"32?? Tonight?? You've got to be kidding!!"
My mom is as incredulous as I am that winter's last hurrah a few weeks back was NOT its last hurrah.
Well, April Fool's is 5 days past, so, no, I'm not kidding. It's supposed to go down to 32 (!!) degrees (F) tonight. And that means: Drag the plants in yet once again. I think they're as tired of making the journey back and forth to the lightless garage as we are. Thanks to an injured rotator cuff, J got to transport the plants all by himself this time around. Let's hope it's the last time before the fall migrations.
On the bright side, the cold snap means that I don't mind having the oven on for all sorts of things. Like toasting almonds. And baking nocciola brownies. And pizza. All of which I did this evening.
So, after my mom and I got off our respective soapboxes about our dislike of the cold weather "and that wind!!" the conversation naturally turned to food. One of her friends "had ordered a specially-made gluten-free pizza," my mom continued, "and was so disappointed because by the time she got the pizza home, the crust was thick and chewy....and not in a good way."

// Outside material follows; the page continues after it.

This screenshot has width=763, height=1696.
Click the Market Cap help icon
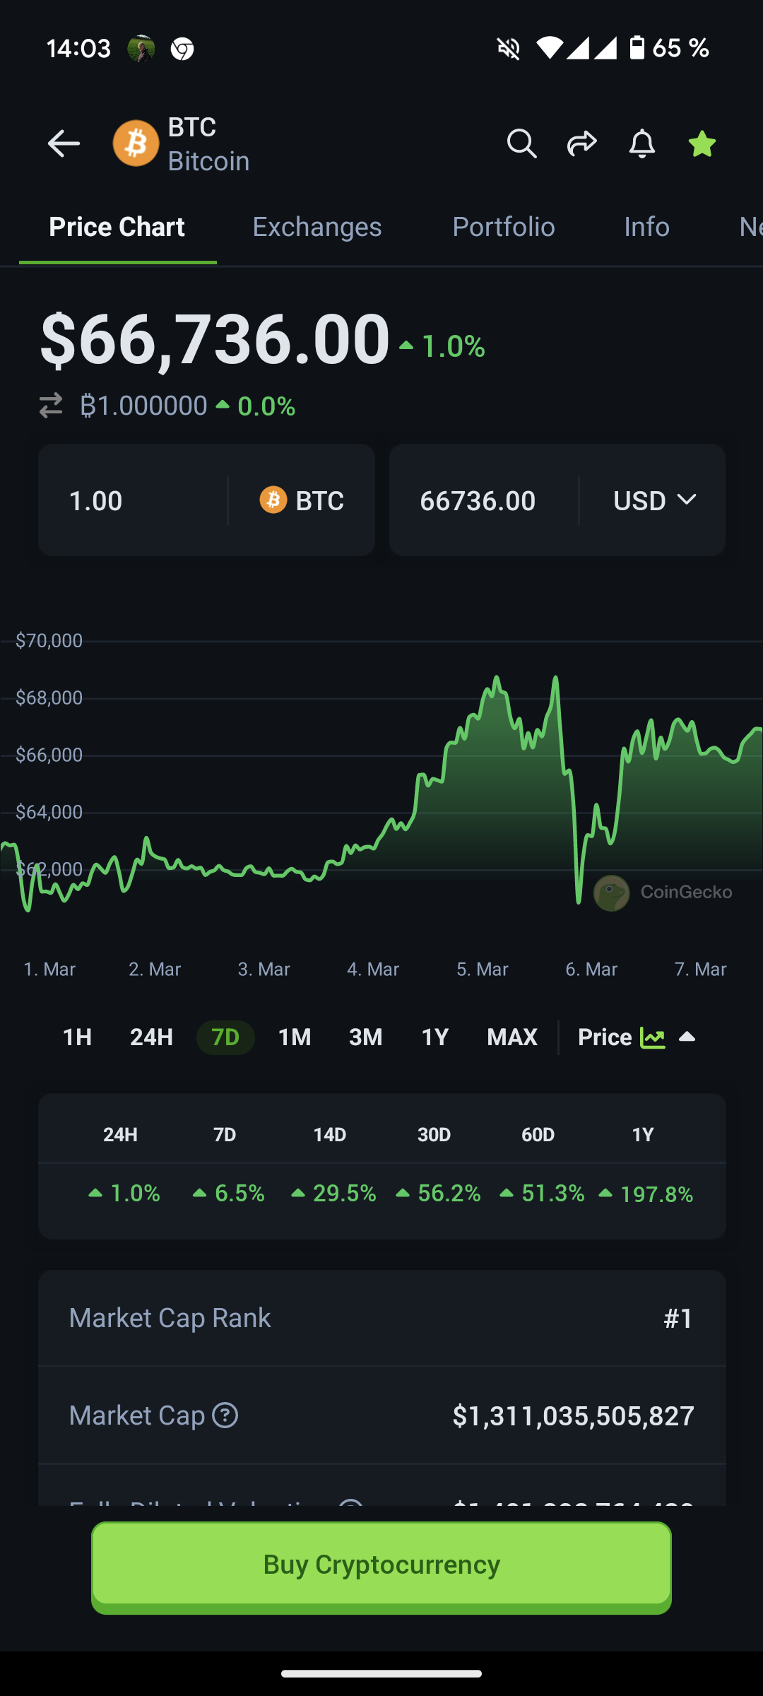pyautogui.click(x=225, y=1415)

I grew up in Northern Italy among a cult of pizza-worshippers. We regularly went to Tony's pizza place in Vicenza, il Corsaro Rosso, for a margherita (tomatoes and fresh bufala mozzarella), or quattro stagioni (four seasons: each quarter is topped differently), or funghi (mushrooms). But never with tomato sauce. And never with oregano. The dough was started in the morning, rested all day, and then was hand-thrown, topped as requested, and shoved into a wood-burning clay oven that had been heated to perfection. The fairly thin, yeasty dough blistered and "set" immediately. And upon emerging from the blazing hot forno, was anointed with an intensely fruity olive oil and rushed to its adoring fans who could hardly wait for it to cool by even a degree...and regularly suffered seared palates. Mamma mia, che buona pizza! And we washed it down with a glass of coke -- room temperature with a slice of lemon.

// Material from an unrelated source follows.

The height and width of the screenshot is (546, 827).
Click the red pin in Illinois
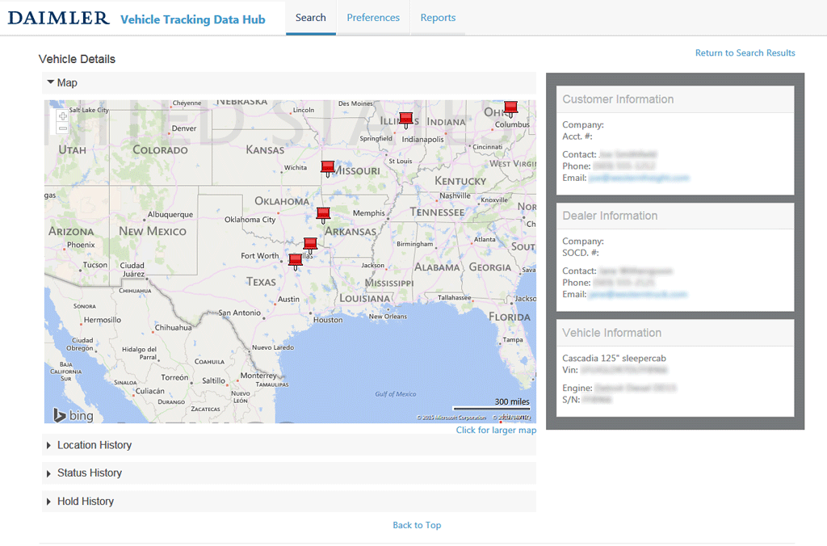click(x=406, y=119)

I returned to Vicenza in 1992 with my son, Alex, who was 6 at the time. We were going to visit friends who still lived there, and from whom I'd ascertained that Tony and his pizzas were still going strong as Tony's Pizzeria on Via Todeschini Maffeo, 66, just off Viale Trieste. I'd been telling Alex all about the Italian pizze we used to eat: how they were made, how the toppings were different from American pizza, all about Tony's. "You'll see," I'd tell him, "you're gonna love 'em." And love 'em he did -- room temperature coke with lemon and all. His favorite was frutti di mare -- seafood.
Sixteen years later, Alex is still raving about Tony's pizza -- and every other pizza he ate while we were in Italy. Matter of fact, he loved ALL the food we ate during our visit: the pizza, polenta, bigoli, gelati, krafen, you name it. Of course, while he loved the pizza, what he found really interesting at Tony's was the bathroom: the hole in the floor, with little elevated "footsteps" to stand on while you do your business, and the long flush chain extending directly from the ceiling. After seeing that toilet, he learned how to say, "Dov'e il gabinetto?" "Where's the restroom?" was always the first thing he'd ask wherever we went. Boys!

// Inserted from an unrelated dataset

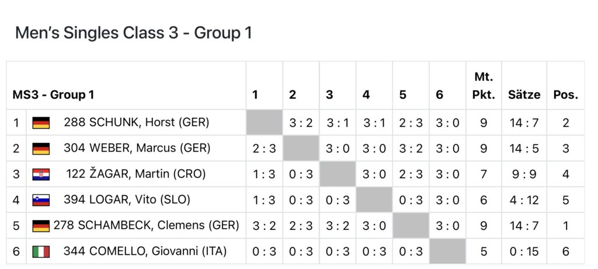
Task: Click the Sätze column header
Action: tap(524, 95)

And sixteen years later I'm eating gluten-free pizza. I call it my pizzetta. The brown rice tortilla dough, or base, is of course nothing like pizza, really. It's just a flat receptacle for toppings. And the toppings? Well, they've evolved to things I can find here. The taste? "Wow! These are good!!" is the usual response. And then a few days later it's: "I made these tonight and everybody loved them."
Well, they're easy and quick to make, they're pretty tasty, and they're gluten-free. You can top them with just about anything you like. Just make sure you use the best. "No tomato sauce??" one of my friends recently asked. No, and once you make these you'll see why. Meat? Well, I'd never, but feel free to.
Give them a try and let me know how you like your pizzetta. Here's how we like mine....
GF brown rice tortilla, 1 per person....or more
evoo....extra virgin olive oil
zucchinis, sliced very thin
eggplant, sliced very thin
marinated artichoke hearts
cerignola olives, green and/or black
sun-dried tomato pieces (the kinds packed in olive oil, garlic, and herbs)
manchego cheese, sliced
feta or cotija cheese, crumbled
herbes de provence
crushed red pepper
1. Heat your oven to 425 degrees F.
2. Brush the tortillas with evoo.
3. Top the tortillas, as desired. I top them with the listed ingredients and in that order.
4. Bake the pizzas for about 12 - 13 minutes, or until the crust is golden brown and the cheese melts.
5. Remove from the oven, sprinkle with red pepper, if desired, and cut into 4 or 6 pieces.
6. Enjoy hot -- with a glass of vino.....or warm coke and lemon :)
Note: The toppings need to be fairly dry/drained; otherwise the tortilla will become soggy and limp. With brown rice tortillas you want a crispy crust. Also, I like my cheese to lightly blanket, not smother, the rest of the toppings. And is summer, I like to add shreds of fresh basil.